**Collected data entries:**

[Start of section]

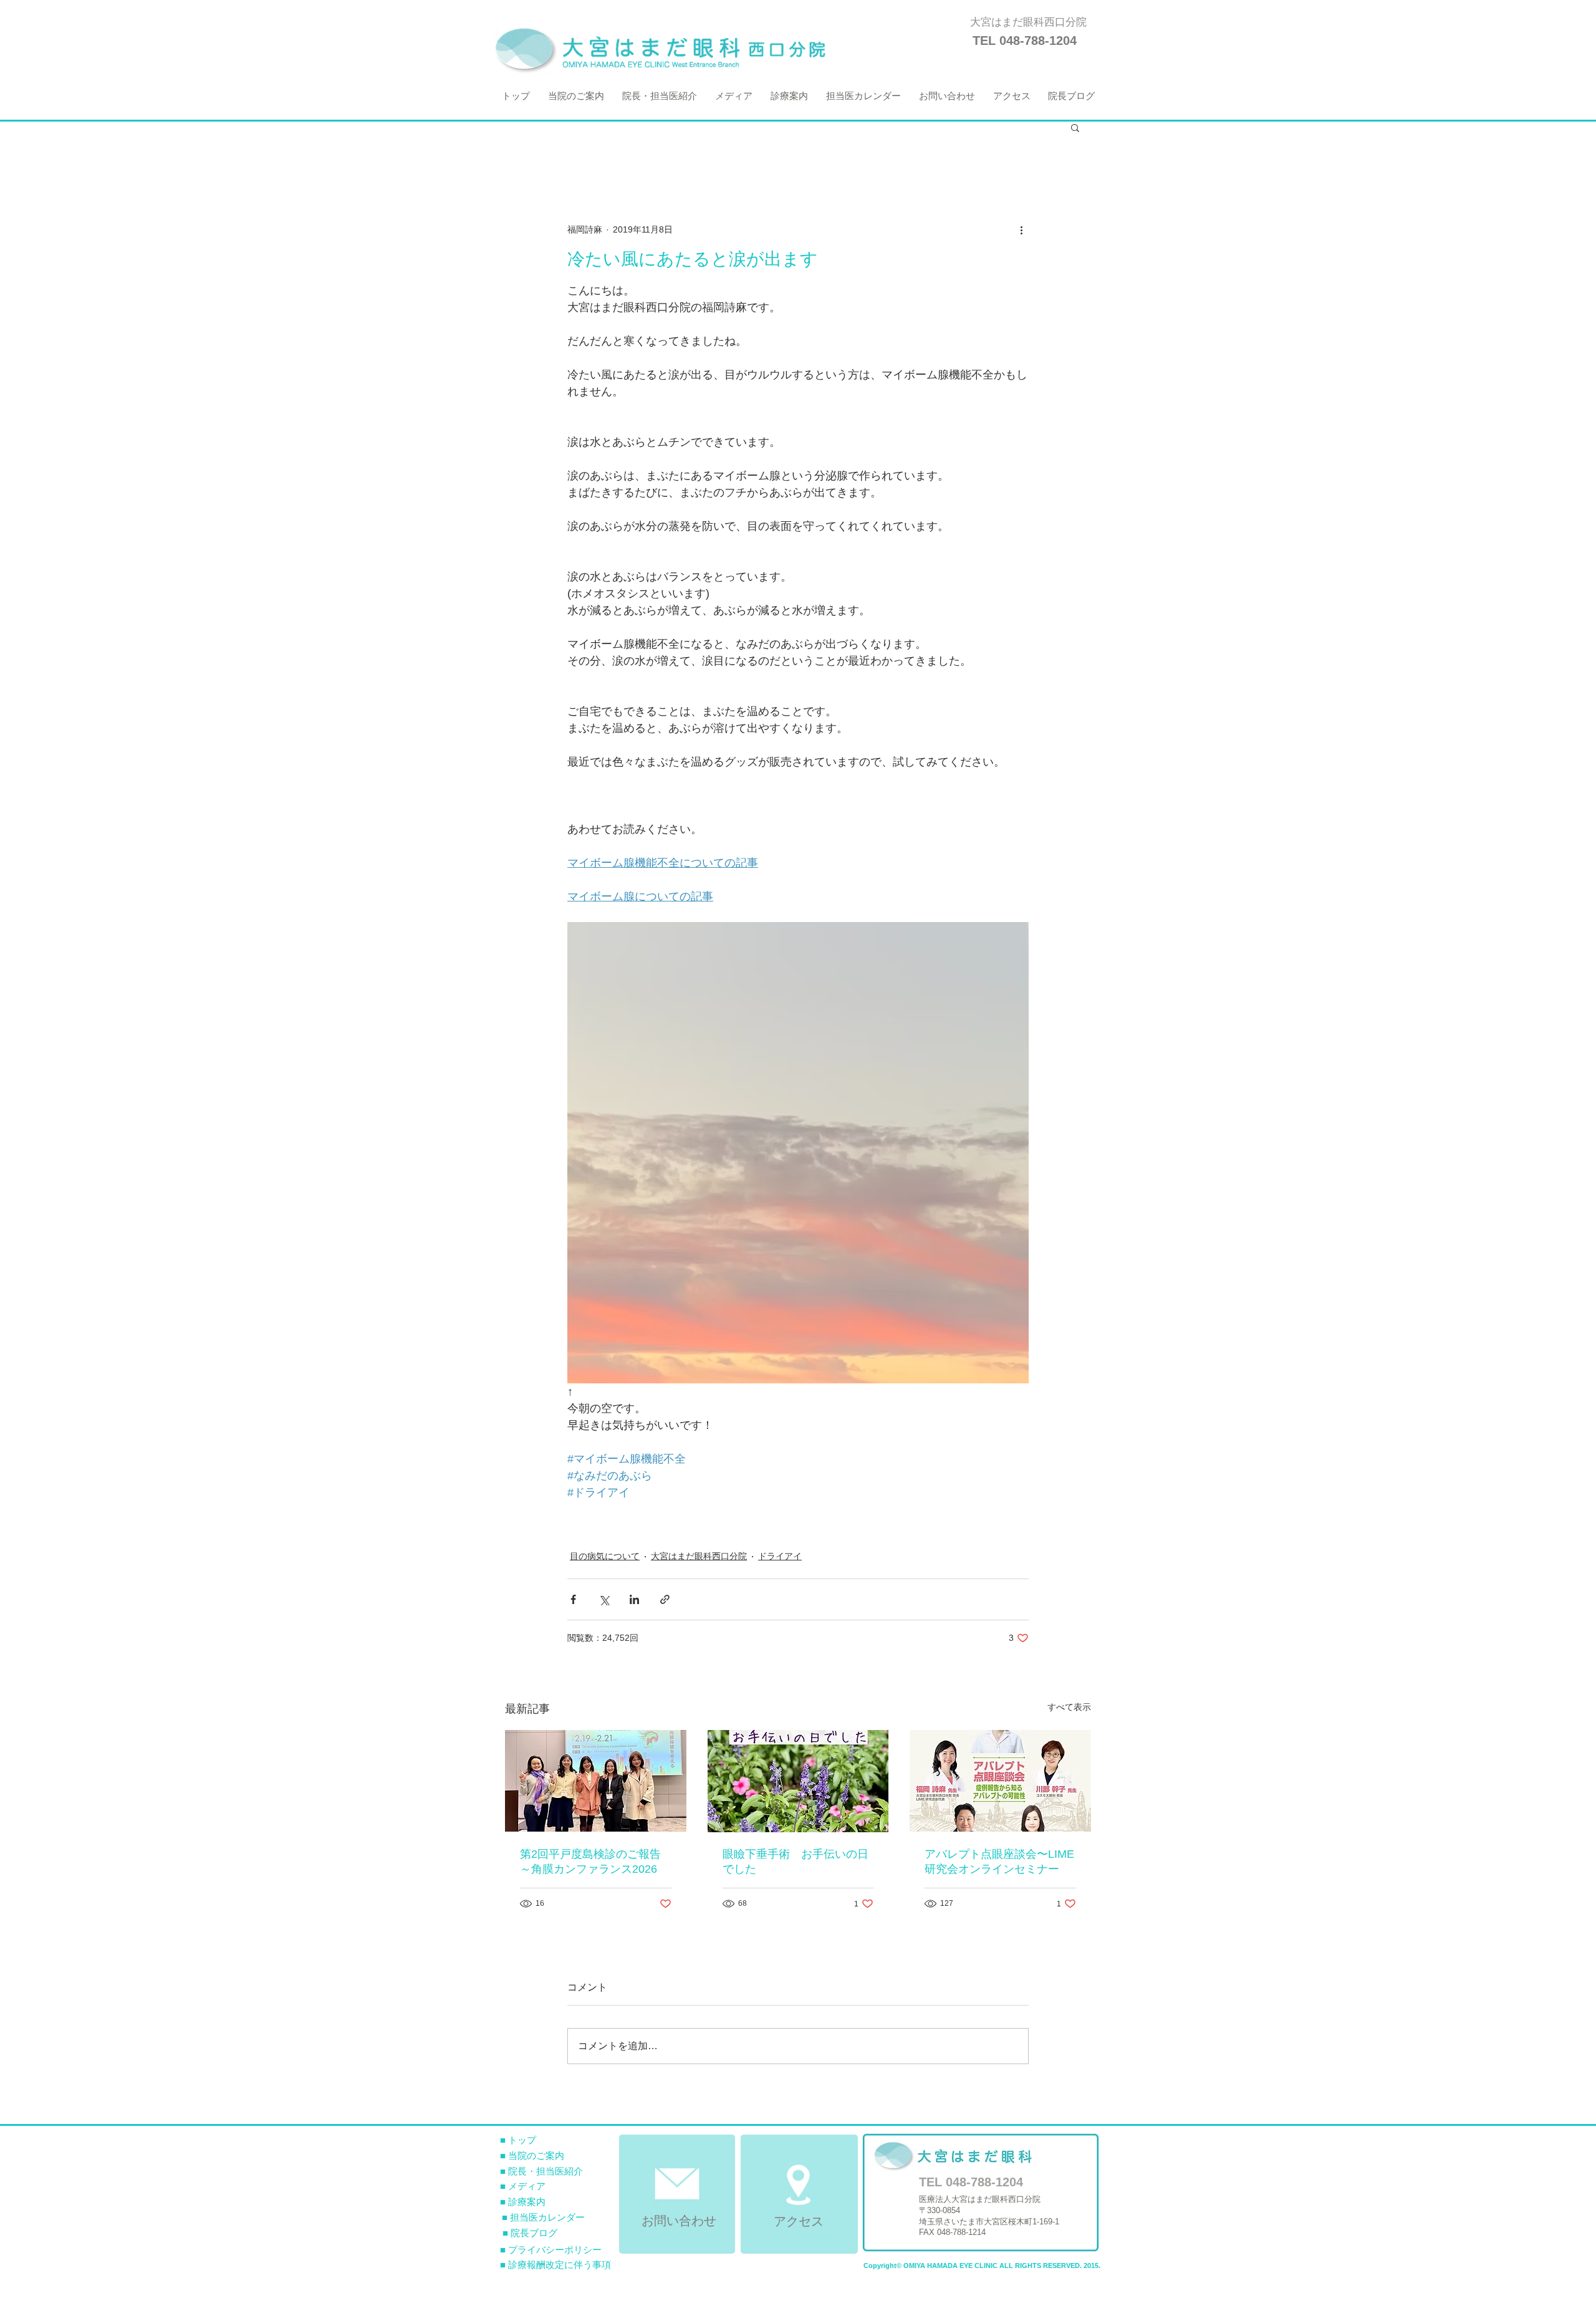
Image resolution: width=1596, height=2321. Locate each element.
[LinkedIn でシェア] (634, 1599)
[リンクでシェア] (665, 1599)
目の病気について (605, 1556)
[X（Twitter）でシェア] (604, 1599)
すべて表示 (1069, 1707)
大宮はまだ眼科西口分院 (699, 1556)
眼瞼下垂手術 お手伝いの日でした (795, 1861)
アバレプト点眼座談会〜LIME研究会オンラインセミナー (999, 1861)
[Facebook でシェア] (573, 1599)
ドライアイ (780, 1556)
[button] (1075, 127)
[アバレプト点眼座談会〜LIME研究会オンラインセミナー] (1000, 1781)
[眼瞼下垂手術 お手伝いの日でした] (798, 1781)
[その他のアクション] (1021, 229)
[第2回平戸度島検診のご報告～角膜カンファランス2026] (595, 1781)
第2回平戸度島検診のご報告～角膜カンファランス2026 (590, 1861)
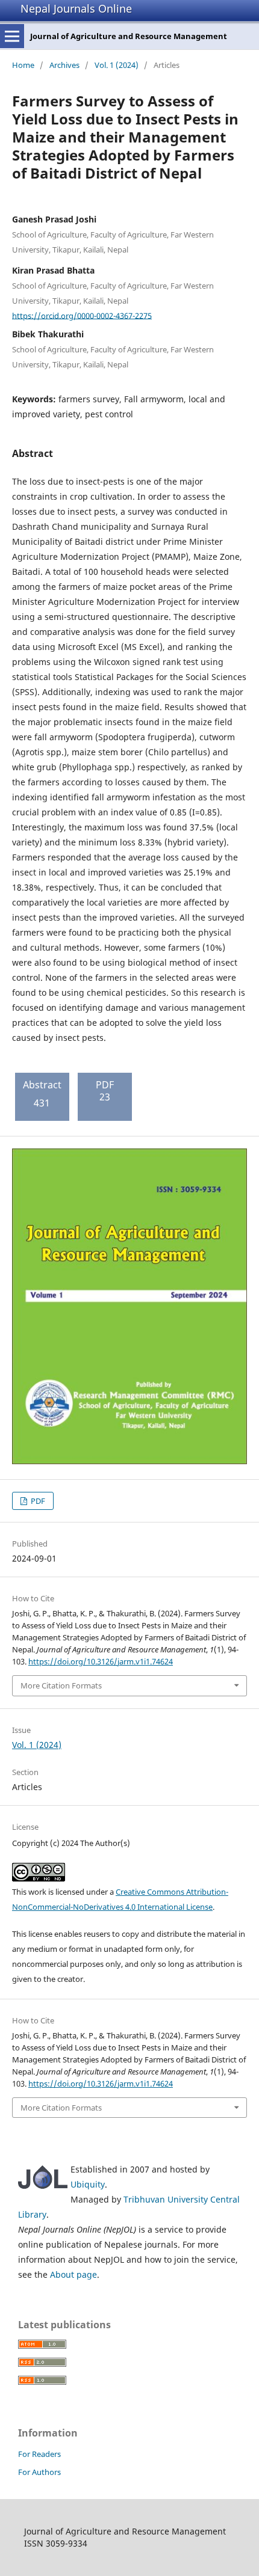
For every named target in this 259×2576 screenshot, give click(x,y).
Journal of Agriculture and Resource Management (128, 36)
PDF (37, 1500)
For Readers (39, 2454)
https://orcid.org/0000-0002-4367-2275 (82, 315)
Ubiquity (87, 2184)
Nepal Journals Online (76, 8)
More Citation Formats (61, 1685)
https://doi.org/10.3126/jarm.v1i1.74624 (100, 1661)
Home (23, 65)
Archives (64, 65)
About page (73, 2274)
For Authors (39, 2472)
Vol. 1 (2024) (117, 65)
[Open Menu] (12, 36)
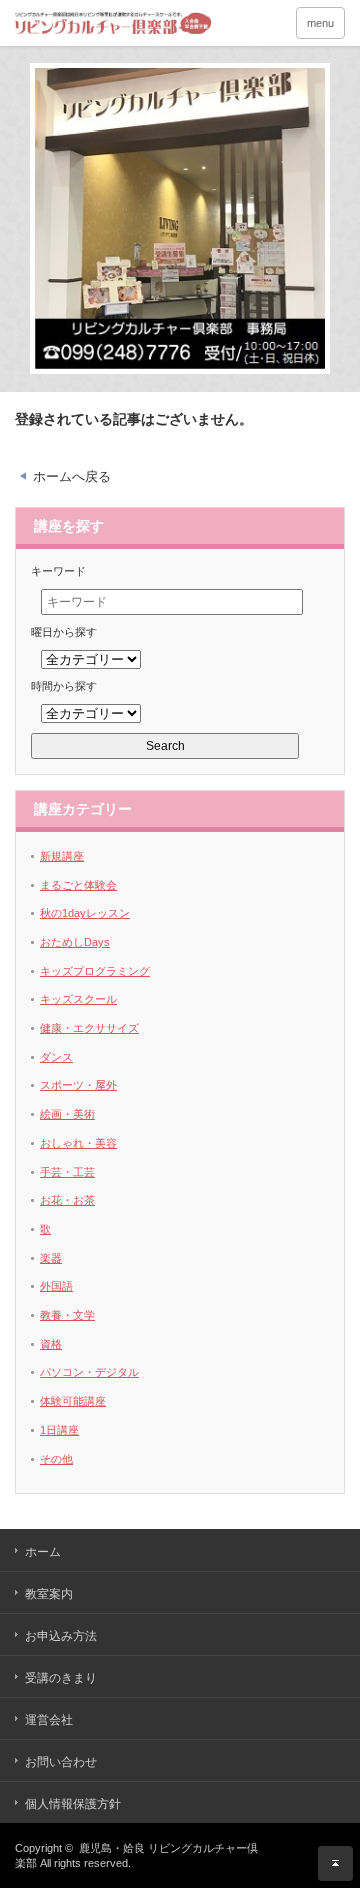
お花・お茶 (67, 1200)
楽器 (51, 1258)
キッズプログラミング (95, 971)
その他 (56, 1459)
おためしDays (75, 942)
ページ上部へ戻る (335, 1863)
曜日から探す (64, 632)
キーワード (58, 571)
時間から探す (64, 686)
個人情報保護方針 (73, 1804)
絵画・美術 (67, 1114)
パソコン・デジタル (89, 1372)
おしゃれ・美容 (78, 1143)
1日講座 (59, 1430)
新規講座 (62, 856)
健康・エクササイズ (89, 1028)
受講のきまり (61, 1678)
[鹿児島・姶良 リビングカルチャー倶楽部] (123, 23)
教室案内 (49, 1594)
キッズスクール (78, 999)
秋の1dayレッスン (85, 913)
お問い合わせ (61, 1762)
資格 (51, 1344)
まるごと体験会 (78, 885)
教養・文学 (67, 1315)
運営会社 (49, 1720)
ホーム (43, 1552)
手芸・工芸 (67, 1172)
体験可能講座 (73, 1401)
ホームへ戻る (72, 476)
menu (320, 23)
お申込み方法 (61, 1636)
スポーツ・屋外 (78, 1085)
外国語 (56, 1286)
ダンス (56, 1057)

[End of section]

**Exercise aim:** Write the records out again in full, exactly, and skip every picture.

**Task response:**
Image resolution: width=1596, height=2321. Locate each element.
[LinkedIn でシェア] (634, 1599)
[リンクでシェア] (665, 1599)
目の病気について (605, 1556)
[X（Twitter）でシェア] (604, 1599)
すべて表示 (1069, 1707)
大宮はまだ眼科西口分院 (699, 1556)
眼瞼下垂手術 お手伝いの日でした (795, 1861)
アバレプト点眼座談会〜LIME研究会オンラインセミナー (999, 1861)
[Facebook でシェア] (573, 1599)
ドライアイ (780, 1556)
[button] (1075, 127)
[アバレプト点眼座談会〜LIME研究会オンラインセミナー] (1000, 1781)
[眼瞼下垂手術 お手伝いの日でした] (798, 1781)
[その他のアクション] (1021, 229)
[第2回平戸度島検診のご報告～角膜カンファランス2026] (595, 1781)
第2回平戸度島検診のご報告～角膜カンファランス2026 (590, 1861)
For every named target in this 259×2576 screenshot, give click(x,y).
Journal of Agriculture and Resource Management (128, 36)
PDF (37, 1500)
For Readers (39, 2454)
https://orcid.org/0000-0002-4367-2275 (82, 315)
Ubiquity (87, 2184)
Nepal Journals Online (76, 8)
More Citation Formats (61, 1685)
https://doi.org/10.3126/jarm.v1i1.74624 (100, 1661)
Home (23, 65)
Archives (64, 65)
About page (73, 2274)
For Authors (39, 2472)
Vol. 1 (2024) (117, 65)
[Open Menu] (12, 36)
お花・お茶 (67, 1200)
楽器 (51, 1258)
キッズプログラミング (95, 971)
その他 (56, 1459)
おためしDays (75, 942)
ページ上部へ戻る (335, 1863)
曜日から探す (64, 632)
キーワード (58, 571)
時間から探す (64, 686)
個人情報保護方針 (73, 1804)
絵画・美術 (67, 1114)
パソコン・デジタル (89, 1372)
おしゃれ・美容 (78, 1143)
1日講座 (59, 1430)
新規講座 (62, 856)
健康・エクササイズ (89, 1028)
受講のきまり (61, 1678)
[鹿児島・姶良 リビングカルチャー倶楽部] (123, 23)
教室案内 (49, 1594)
キッズスクール (78, 999)
秋の1dayレッスン (85, 913)
お問い合わせ (61, 1762)
資格 (51, 1344)
まるごと体験会 (78, 885)
教養・文学 (67, 1315)
運営会社 (49, 1720)
ホーム (43, 1552)
手芸・工芸 (67, 1172)
体験可能講座 (73, 1401)
ホームへ戻る (72, 476)
menu (320, 23)
お申込み方法 (61, 1636)
スポーツ・屋外 (78, 1085)
外国語 (56, 1286)
ダンス (56, 1057)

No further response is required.